§ **Texto de leitura**

________________________

Existe, assim, um elo evidente entre os dois romances. Mas se o primeiro Quincas Borba surge agora apenas para morrer e enriquecer Rubião, o segundo vem acompanhando–o todos os dias. Não fala, gane. É o cachorro do filósofo, "algo peludo e cor de café", a quem o dono deu seu nome. "Se eu morrer antes, como presumo, sobreviverei no nome de meu bom cachorro", justificou Quincas Borba a Rubião. Entre Rubião e o legado do criador de "Humanitas", erguia–se apenas uma condição: que cuidasse do cão com o mesmo carinho que dedicaria ao amigo que morrera. Tudo muito esquisito.

No capítulo trinta de Quincas Borba, Machado de Assis coloca–se na pele do leitor e faz um comentário revelador. "Arrenego de um autor que me diz tudo, que me não deixa colaborar no livro, com a minha própria imaginação", afirma. "A melhor página não é só a que se relê, é também a que a gente completa de si para si. "Não, ele não poderia perder uma oportunidade de dar mais um piparote nos devotos da escola realista, que têm no francês Emile ZoIa seu nome mais vistoso. A Machado repugna essa escola, com sua obsessão por mostrar a realidade tal como é, em seus menores detalhes, "com exação de inventário". Ele assestara já uma memorável pancada nos realistas ao fazer a crítica de O Primo Basílio, do português Eça de Queiroz, seguidor de Zola. "A nova poética só chegará à perfeição no dia em que nos disser o número exato de fios de que compõe um lenço de cambraia ou um esfregão da cozinha", esporeava então, Machado. Em que escola enquadrá–Io? Difícil. Aos derramamentos verbais dos românticos e à submissão dos parnasianos à forma, ele opõe a simplicidade. Talvez daqui a mais de um século os literatos ainda discutam a que escola pertence Machado de Assis.

________________________

§ **Dados extraídos**

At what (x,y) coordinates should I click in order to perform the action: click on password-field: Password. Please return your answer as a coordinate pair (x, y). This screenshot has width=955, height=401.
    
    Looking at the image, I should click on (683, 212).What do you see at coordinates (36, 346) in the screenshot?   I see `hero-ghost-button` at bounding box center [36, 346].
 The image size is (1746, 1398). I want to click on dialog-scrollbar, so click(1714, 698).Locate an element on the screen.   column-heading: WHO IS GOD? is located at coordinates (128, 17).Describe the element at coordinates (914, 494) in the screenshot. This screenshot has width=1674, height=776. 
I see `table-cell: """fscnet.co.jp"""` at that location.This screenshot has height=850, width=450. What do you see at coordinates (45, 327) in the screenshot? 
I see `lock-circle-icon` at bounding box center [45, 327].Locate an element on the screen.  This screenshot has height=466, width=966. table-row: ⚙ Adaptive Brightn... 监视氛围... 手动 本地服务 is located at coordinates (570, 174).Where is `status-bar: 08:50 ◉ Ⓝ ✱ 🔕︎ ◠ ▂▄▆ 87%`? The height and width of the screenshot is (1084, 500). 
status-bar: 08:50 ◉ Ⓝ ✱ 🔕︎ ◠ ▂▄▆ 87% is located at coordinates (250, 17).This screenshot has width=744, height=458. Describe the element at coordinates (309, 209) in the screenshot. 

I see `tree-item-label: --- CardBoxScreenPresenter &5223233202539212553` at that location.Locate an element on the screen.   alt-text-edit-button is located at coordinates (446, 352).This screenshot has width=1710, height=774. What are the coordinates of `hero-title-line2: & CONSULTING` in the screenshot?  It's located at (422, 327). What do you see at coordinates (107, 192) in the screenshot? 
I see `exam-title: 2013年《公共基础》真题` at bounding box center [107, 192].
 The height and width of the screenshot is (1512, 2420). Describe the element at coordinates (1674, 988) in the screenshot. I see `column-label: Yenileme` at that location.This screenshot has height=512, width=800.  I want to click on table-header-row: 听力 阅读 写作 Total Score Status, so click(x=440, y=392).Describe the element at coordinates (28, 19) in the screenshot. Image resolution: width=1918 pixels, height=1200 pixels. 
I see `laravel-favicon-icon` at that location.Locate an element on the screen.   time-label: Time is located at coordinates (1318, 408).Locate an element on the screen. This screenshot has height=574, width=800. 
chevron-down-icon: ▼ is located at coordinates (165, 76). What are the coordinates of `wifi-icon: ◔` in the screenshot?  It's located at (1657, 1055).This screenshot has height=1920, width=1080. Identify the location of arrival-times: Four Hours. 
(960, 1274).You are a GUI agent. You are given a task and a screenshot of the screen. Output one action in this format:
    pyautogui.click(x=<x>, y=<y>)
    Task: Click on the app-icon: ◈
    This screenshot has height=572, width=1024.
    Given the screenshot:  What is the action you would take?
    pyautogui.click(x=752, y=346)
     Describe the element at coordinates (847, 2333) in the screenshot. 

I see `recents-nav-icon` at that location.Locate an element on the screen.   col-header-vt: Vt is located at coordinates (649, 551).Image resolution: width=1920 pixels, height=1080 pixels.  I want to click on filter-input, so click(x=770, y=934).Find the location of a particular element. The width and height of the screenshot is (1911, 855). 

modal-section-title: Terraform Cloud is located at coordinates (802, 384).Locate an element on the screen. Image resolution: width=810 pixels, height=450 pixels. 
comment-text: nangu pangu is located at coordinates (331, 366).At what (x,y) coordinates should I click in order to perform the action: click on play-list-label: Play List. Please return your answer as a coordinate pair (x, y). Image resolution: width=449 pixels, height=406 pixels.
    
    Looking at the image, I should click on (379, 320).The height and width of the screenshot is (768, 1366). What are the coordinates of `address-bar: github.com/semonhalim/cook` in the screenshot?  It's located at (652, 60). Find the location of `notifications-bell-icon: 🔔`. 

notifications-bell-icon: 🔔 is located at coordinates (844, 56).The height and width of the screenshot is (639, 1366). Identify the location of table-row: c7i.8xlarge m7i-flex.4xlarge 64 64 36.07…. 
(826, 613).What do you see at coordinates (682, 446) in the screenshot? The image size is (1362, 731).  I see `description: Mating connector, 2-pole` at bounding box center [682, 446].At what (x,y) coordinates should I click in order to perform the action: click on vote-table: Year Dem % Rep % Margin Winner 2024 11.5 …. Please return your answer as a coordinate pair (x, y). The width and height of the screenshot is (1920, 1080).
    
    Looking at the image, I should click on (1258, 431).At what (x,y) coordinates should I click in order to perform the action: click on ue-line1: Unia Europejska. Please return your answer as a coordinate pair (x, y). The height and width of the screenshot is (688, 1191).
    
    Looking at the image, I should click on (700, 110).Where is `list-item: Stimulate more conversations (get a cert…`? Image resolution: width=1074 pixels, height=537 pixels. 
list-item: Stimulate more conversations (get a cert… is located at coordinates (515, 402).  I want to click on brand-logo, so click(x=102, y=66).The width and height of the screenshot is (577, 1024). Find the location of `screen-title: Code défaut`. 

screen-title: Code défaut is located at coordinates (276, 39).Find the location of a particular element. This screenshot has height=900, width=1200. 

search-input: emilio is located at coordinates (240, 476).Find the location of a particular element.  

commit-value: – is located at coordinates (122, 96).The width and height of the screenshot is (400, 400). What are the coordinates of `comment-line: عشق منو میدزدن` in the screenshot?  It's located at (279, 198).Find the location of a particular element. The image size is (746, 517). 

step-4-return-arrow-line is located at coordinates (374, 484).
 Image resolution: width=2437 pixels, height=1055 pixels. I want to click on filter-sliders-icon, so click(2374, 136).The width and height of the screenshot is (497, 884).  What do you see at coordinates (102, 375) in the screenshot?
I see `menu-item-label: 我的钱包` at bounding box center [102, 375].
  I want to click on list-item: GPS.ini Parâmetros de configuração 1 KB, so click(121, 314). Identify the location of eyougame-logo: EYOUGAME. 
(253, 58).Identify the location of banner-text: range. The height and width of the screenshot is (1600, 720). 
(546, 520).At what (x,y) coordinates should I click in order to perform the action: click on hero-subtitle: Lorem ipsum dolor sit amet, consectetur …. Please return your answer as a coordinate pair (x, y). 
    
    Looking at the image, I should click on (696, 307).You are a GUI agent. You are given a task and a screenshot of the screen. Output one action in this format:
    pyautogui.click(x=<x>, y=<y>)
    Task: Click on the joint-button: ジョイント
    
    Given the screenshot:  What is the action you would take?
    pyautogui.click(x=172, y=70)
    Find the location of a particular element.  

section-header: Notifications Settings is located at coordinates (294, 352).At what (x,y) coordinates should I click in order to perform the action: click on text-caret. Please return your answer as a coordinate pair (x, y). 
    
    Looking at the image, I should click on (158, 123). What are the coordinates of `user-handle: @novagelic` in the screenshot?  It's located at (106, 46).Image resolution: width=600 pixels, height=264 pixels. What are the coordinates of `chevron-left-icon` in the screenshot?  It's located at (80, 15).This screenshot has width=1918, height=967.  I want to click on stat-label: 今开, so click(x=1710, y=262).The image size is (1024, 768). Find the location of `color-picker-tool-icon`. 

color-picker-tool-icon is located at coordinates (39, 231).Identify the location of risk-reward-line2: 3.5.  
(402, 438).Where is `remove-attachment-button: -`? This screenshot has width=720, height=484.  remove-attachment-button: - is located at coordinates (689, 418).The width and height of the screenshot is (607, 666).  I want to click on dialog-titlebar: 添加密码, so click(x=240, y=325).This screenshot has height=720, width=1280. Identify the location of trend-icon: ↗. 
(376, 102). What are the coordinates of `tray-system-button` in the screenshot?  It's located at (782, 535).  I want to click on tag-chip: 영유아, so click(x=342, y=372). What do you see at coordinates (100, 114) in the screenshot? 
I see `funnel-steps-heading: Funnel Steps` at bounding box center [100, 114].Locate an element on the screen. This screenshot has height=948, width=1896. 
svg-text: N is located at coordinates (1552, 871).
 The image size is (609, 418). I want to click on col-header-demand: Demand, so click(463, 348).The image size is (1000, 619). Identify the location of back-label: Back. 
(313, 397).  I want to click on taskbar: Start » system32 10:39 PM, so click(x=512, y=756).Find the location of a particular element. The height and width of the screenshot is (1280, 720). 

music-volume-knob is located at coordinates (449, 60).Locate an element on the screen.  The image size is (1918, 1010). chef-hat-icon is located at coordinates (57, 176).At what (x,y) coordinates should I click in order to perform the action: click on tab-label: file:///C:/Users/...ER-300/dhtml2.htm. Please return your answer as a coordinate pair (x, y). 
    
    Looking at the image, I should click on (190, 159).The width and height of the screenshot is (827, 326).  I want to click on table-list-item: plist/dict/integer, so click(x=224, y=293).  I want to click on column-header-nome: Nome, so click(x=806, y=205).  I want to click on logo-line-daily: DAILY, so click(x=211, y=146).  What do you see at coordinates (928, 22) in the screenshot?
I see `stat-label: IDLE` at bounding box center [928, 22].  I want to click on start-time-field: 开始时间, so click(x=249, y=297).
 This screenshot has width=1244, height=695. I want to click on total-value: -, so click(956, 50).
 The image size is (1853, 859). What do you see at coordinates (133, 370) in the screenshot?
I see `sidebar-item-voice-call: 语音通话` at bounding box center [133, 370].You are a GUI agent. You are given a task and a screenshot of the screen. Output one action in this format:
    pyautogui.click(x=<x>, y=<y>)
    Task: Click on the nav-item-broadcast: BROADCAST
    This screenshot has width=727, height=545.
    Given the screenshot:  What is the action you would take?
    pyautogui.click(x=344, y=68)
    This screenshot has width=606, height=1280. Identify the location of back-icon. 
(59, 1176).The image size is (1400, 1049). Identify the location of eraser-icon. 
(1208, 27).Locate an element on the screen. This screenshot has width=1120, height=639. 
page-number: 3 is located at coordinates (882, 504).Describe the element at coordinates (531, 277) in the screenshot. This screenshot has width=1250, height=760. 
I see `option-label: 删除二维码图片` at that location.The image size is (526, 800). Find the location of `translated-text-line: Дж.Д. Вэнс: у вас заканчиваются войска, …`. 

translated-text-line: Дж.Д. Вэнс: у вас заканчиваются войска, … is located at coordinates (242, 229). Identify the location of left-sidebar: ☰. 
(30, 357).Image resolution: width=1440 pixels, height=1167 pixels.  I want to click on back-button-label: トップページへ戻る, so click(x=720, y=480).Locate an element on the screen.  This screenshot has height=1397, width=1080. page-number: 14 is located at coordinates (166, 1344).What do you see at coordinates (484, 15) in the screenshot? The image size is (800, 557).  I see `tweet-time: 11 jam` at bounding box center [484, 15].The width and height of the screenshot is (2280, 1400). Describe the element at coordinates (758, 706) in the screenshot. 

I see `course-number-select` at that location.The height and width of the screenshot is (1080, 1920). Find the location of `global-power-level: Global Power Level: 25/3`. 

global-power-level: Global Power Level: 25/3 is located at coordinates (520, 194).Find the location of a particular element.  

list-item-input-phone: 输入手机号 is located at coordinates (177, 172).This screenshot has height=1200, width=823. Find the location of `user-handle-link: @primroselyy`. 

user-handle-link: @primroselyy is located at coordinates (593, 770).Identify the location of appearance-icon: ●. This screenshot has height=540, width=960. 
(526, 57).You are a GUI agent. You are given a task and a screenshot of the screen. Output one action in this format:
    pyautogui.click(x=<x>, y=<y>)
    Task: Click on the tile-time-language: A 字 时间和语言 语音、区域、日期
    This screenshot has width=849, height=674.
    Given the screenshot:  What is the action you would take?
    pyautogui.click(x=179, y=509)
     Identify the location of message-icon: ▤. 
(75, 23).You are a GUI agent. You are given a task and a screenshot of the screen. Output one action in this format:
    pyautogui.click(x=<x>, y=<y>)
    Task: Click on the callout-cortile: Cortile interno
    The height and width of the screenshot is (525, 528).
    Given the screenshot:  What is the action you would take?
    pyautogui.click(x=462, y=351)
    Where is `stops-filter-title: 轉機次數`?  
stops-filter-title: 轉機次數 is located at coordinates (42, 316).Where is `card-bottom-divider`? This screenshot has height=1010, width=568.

________________________

§ **Usando as informações**
(A) Indique se cada afirmação concorda com o texto de leitura, respondendo sim ou não e citando literalmente as palavras que decidem a questão. (i) O cachorro recebeu o nome do próprio dono. (ii) Machado de Assis simpatizava com a escola realista. (iii) Machado já havia atacado os realistas ao criticar O Primo Basílio.
(B) Transcreva do texto de leitura todo o trecho que vai desde "Existe, assim, um" até "Tudo muito esquisito.".

§ **Exercício resolvido**
(A) (i) Sim: "a quem o dono deu seu nome". (ii) Não: "A Machado repugna essa escola". (iii) Sim: "Ele assestara já uma memorável pancada nos realistas ao fazer a crítica de O Primo Basílio".

(B)
Existe, assim, um elo evidente entre os dois romances. Mas se o primeiro Quincas Borba surge agora apenas para morrer e enriquecer Rubião, o segundo vem acompanhando–o todos os dias. Não fala, gane. É o cachorro do filósofo, "algo peludo e cor de café", a quem o dono deu seu nome. "Se eu morrer antes, como presumo, sobreviverei no nome de meu bom cachorro", justificou Quincas Borba a Rubião. Entre Rubião e o legado do criador de "Humanitas", erguia–se apenas uma condição: que cuidasse do cão com o mesmo carinho que dedicaria ao amigo que morrera. Tudo muito esquisito.